Um existencialismo suave parece compatível com um narrativismo suave: a vida é esboço que a gente vai refazendo. Se a narrativa parece ficar assim — diante dessa atitude pouco crédula, meio desconfiada — meio desrealizada, meio virtualizada, tudo bem: o existencialismo, por meio da fenomenologia, também nos oferece uma concepção de mundo meio desrealizada e certamente insatisfatória para pessoas — e filósofos — mais realistas. Daí também o que gosto de chamar de meu historicismo suave: as coisas se dão em esquemas bem amplos e que determinam tanto sua validade quanto seu valor. Hartog chamou isso de regime de historicidade, Kuhn chamou de paradigma, Heidegger falou do epocal e daí por diante. Mais ou menos como no xadrez, que veio do chaturanga, o regime de regras do que conta e do que não conta como válido, acertado e valoroso vai mudando. Isso coloca para todo mundo que mexe com textos — e pré-textos — um desafio bem cabuloso, a saber, o de achar a sintonia — como no tempo dos antigos aparelhos de rádio — em que determinado discurso pode encontrar seu valor e sua validade. Não se trata de um relativismo niilista mas, pelo contrário, de um pluralismo advertido: é preciso estar sempre em uma atitude de prontidão para a eventual mudança das regras dos jogos que estamos jogando.
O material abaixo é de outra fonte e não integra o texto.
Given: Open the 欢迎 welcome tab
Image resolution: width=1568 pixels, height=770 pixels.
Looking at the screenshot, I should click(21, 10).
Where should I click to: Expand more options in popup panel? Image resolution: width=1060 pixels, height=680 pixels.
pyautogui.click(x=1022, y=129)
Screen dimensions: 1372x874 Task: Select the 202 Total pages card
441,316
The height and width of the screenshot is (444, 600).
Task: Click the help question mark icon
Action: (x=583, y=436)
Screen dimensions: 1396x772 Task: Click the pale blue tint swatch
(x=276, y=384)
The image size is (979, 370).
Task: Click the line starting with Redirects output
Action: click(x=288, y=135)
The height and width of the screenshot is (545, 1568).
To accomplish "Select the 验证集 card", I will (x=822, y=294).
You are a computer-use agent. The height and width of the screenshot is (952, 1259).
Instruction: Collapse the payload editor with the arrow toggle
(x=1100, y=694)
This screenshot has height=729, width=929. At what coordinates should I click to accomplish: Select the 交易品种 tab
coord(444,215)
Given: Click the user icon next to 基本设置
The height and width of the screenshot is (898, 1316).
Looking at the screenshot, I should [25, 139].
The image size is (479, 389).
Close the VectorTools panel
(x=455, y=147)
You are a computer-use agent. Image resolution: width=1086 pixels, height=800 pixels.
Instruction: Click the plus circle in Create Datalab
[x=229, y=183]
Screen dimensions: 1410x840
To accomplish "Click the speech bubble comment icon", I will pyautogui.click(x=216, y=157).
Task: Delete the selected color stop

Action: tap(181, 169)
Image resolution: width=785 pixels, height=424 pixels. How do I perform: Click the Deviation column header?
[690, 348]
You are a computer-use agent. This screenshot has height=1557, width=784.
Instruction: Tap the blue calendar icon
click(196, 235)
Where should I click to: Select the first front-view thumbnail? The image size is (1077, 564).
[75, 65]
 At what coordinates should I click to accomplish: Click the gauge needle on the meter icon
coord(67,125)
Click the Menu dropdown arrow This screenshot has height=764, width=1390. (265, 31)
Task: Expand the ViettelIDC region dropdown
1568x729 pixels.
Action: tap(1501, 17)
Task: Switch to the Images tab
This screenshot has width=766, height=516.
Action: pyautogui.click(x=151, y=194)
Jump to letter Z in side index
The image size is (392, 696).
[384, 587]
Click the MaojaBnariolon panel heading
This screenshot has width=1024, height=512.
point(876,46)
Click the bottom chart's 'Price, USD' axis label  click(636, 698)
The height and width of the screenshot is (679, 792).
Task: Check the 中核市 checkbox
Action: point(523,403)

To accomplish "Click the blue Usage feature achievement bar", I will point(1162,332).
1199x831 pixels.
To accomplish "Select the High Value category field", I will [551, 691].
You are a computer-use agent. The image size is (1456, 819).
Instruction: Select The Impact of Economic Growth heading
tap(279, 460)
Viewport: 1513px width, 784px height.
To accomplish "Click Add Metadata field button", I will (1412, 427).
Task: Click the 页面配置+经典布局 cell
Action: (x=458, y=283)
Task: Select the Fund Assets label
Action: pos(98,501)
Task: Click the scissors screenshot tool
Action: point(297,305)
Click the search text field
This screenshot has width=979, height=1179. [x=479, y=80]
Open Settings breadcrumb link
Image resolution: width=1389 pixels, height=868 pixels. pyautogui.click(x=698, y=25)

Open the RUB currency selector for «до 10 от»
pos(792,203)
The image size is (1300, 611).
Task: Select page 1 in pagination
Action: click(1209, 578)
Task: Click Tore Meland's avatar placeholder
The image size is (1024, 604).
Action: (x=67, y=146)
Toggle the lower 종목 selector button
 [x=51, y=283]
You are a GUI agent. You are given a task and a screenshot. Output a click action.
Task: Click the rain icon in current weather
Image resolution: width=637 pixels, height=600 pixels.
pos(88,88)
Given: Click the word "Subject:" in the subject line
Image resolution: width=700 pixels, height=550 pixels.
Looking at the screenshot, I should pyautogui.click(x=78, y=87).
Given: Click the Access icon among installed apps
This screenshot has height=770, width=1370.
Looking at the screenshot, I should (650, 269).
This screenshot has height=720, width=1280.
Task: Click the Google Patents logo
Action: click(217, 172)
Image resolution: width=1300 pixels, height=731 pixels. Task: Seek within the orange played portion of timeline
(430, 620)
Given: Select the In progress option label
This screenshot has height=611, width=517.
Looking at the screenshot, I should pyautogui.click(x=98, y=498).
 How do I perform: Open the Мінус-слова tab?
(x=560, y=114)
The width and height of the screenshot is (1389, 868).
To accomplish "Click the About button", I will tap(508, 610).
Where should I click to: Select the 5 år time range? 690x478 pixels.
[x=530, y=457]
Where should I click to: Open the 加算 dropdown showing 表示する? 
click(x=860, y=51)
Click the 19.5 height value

Essa atitude de suavidade generalizada me levou, em algum momento, a pensar que em uma tradição marcada pela rapsódia dos compromissos ontológicos, eu sou um defensor — contra os compromissos ontológicos — dos flertes hermenêuticos. Em suma, uma posição epistemologicamente aberta para a mudança em seus conceitos aparentemente constitutivos e prévios. Contra a gravidade dos compromissos, a suavidade dos flertes que se fazem, desfazem e refazem mediante as demandas e constrangimentos das circunstâncias.
Quero terminar esse texto com uma história, isto é, com uma narrativa. Entrei na faculdade de filosofia em razão de uma leitura juvenil d’O mundo de Sofia, subtitulado romance da história da filosofia. No início de 2020, antes de me mudar para o Rio, troquei esse exemplar d’O mundo…, com um amigo, por seu exemplar d’O poder do agora, mencionado pelo professor César. Já falei por aqui sobre como a leitura desse livro me levou a conceber a ideia d’o poder do nunca, em um texto no qual, de certo modo, exibo o que chamei de existencialismo suave. Acho que o importante, no fundo, é ser suave. Ser suave: estar diante das coisas sem credulidade ingênua, sem a aflita necessidade por algo sem o que nossa vida seria impossível, com uma compreensão mais ou menos lúcida de que o que eventualmente parece inegociável, insubstituível, especial e único só aparece assim segundo uma luz muito específica e (em uma atmosfera) muito especificamente intransigente. Como tentei dizer, eu sou narrativista, sim, em um sentido muito especial do termo, isto é, em um sentido que sugere — e tenta apontar para — a possibilidade de que uma vida pode ser uma bela história (ou, ao menos, um conjunto de esparsas histórias que podem ser bonitas). Nesse sentido, eu seria até suavemente presentista, mas ousar defender uma dignidade de um presente que, por tantas razões, parece indigno de nosso apreço, mereceria todo um outro texto — provavelmente menos suave do que este.

Quase tudo o que eu disse agora já está aqui, na minha tese de doutorado, na qual precisei (me permiti) usar muitas palavras e páginas para dizer coisas talvez muito simplórias.
Que resposta clara e instigante! Acho que a atitude que sugeres, dos flertes em vez dos compromissos, é justificada quando pensamos a sério em problemas como estes do eu pontual versus eu espalhado no tempo, pois os compromissos nos levam a caricaturas que não queremos nem precisamos ser nem aqui e agora, nem antes, durante, e depois.
Os melhores diálogos estāo aqui! Vocês deveriam pensar em fazer um substack compartilhado, com “cartas” de um para o outro.